## [Records excerpted from a collection]
Segment Open
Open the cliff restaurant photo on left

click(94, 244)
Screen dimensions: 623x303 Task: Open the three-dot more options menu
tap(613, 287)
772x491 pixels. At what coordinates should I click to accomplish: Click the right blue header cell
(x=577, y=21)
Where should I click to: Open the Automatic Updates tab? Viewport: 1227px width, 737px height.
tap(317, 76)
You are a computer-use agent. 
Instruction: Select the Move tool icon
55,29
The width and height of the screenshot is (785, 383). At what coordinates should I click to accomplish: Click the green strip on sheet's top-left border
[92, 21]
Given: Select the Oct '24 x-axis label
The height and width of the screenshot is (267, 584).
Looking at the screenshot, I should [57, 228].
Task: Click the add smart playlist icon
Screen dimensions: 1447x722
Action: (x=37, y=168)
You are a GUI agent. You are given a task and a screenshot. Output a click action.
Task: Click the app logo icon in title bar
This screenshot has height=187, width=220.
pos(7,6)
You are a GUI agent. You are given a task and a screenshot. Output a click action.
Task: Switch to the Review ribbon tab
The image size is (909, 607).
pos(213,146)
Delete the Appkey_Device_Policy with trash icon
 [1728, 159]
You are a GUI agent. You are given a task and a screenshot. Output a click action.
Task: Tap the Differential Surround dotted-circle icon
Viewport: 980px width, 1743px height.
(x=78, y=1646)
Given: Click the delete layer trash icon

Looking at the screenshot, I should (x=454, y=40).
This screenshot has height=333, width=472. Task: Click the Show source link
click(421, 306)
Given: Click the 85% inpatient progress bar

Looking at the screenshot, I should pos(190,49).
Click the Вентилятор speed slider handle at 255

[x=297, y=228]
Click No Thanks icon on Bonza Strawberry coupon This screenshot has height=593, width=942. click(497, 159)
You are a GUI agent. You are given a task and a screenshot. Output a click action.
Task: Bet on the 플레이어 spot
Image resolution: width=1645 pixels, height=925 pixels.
Segment Closed
## [Description of the task]
Word for word, return the lines from the one holding "Click No Thanks" through the end of the entries above.

## [Task result]
Click No Thanks icon on Bonza Strawberry coupon This screenshot has height=593, width=942. click(497, 159)
You are a GUI agent. You are given a task and a screenshot. Output a click action.
Task: Bet on the 플레이어 spot
Image resolution: width=1645 pixels, height=925 pixels.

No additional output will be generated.